Provided text:
■ ■ ■ ■

In assessing these high-potentials, ask these questions: "Does this employee proactively contribute good ideas and propose strategies for improving the workplace, growing the business, or streamlining a process? Does she show interest in going above and beyond to get results on behalf of the team, the organization?"

If you answered yes, chances are you've identified an employee with the makings of a future leader.

5. Farm your own in-house talent.

The cost of retaining and developing your work force is cheaper than hiring from the outside. Creating in-house leadership development programs is a great way to evaluate and identify your high-potentials further down the path.

Note: Be specific and target your leadership development to the needs of individuals and the company. Off-the-shelf "pick and mix" programs are rarely the solution they promise to be, and they are an ineffective approach to meeting real development needs.

6. Replace annual performance reviews.

In this rapidly paced, constantly changing global economy, you'll need to review and evaluate talent not on an annual basis, but on a weekly and sometimes daily basis. The biggest factor for having real-time, "pulse surveys" to review talent is to influence change. They help companies quickly align performance goals with the desires and goals of high-potential employees.

7. Implement job rotation.

Give high-potentials firsthand experience by rotating them through different roles and functions within the organization. The point is to challenge, push, and stretch their skill level. Put them in unfamiliar roles, give them new responsibilities so they get exposure to new skills, and expand their expertise.

8. Interview current and past managers and employees.

Get the input of current or previous managers and employees who have worked directly with your high-potentials and add it to your assessment of the right leadership behaviors that match the job.

Mentors are also in a great position to give input on whether someone has what it takes to lead well.

Be objective and use behavioral-style interview techniques to ensure you're collecting valid data. Choose whom you interview carefully to eliminate the risk of partiality.

Lastly, as you scout around, avoid asking leading questions like, "Do you think Dave in Sales makes a good leader?" Ask people who they think would make a good future leader.

9. Evaluate current and past job performance.

Looking at an employee's work history is just as important as current performance. It will help decision makers better ascertain whether, early on, a high-potential employee has demonstrated good leadership.

10. Look for the people driving for results.

Author and influencer Daniel Goleman says you should look for leaders who are driven to achieve beyond expectations--their own and everyone else's. The first sign is a passion for the work itself. Such people, says Goleman, "seek out creative challenges, love to learn, and take great pride in a job well done. They also display an unflagging energy to do things better. They are also eager to explore new approaches to their work."

11. Search for evidence of emotional intelligence.

As I've written in the past, look for signs of EQ in your high-potential leaders. Do they exhibit these traits?

1. They communicate well and express their feelings clearly and directly.

2. Their thoughts aren't dominated by negative emotions like fear, worry, hopelessness, and victimization.

3. They have a high-degree of self-awareness and ask questions like, "Why do the same issues keep coming up over and over?" Then they do something to change that.

4. They assess and process a situation carefully and from all angles, drilling down until getting to the root of the matter.

5. They are not motivated by power, wealth, status, fame, or approval. They are, instead, intrinsically motivated and humble enough to always do the right thing.

12. Evaluate for resilience.

Resilience is found only after you can accept failure and try again, a different way. Thomas Edison once said, "Many of life's failures are people who did not realize how close they were to success when they gave up."

Resilience should be a measurable trait, so look for a mindset that will always explore and diagnose why the same issue keeps coming up over and over.

■ ■ ■ ■

Material provided:
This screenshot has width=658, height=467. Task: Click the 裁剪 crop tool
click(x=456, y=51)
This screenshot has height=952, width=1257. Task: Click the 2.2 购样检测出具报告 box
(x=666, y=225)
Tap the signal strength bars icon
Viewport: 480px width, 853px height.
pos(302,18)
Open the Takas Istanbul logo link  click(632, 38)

■ ■ ■ ■

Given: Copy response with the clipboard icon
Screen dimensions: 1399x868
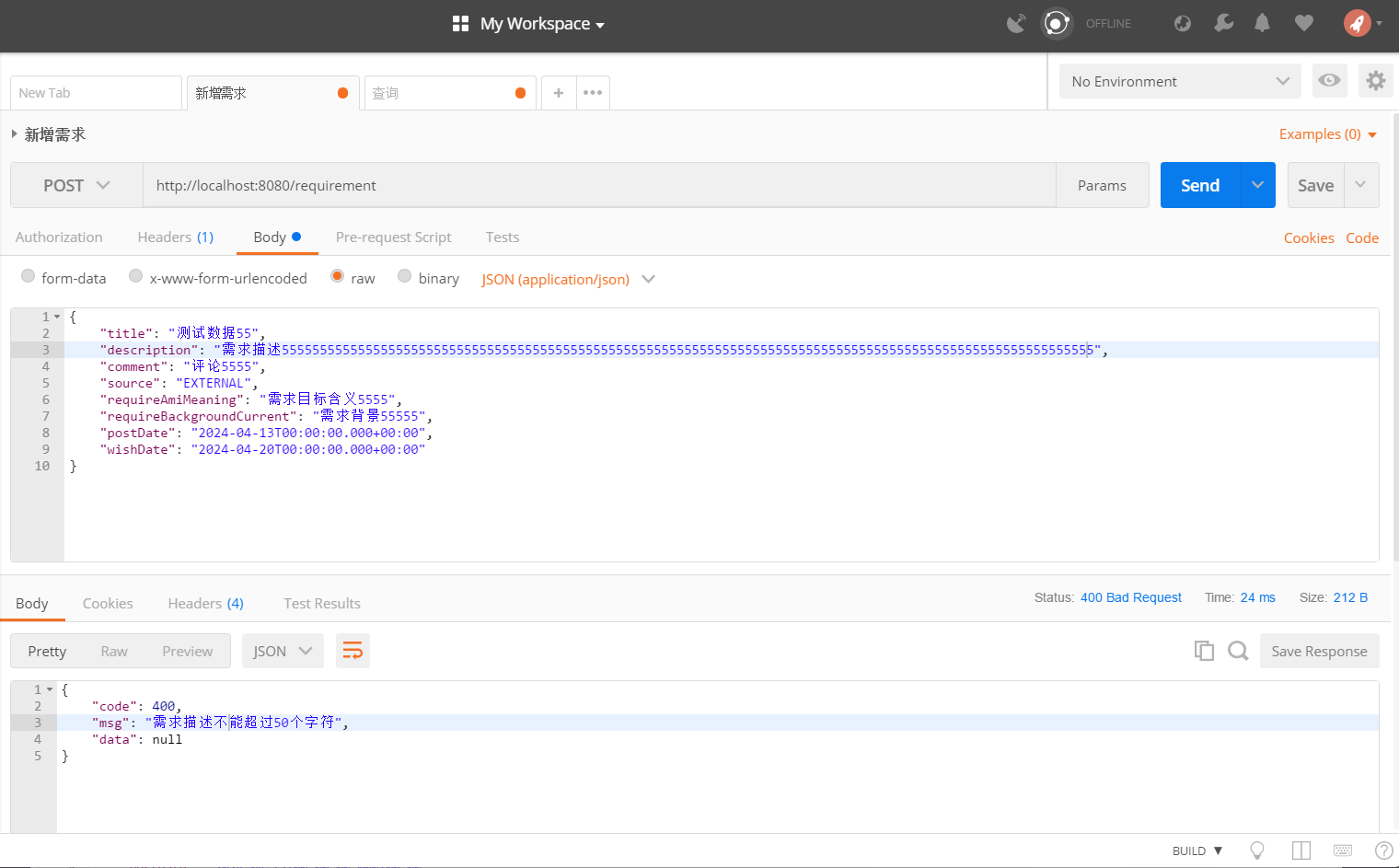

■ ■ ■ ■

Required tasks:
(1) In the text on spotting future leaders, how often should talent be reviewed and evaluated instead of annually?
(2) Reproduce word for word the part of the text on spotting future leaders between "Give high-potentials firsthand" and "managers and employees.", inclusive.

Answers by item number:
(1) On a weekly and sometimes daily basis.

(2)
Give high-potentials firsthand experience by rotating them through different roles and functions within the organization. The point is to challenge, push, and stretch their skill level. Put them in unfamiliar roles, give them new responsibilities so they get exposure to new skills, and expand their expertise.

8. Interview current and past managers and employees.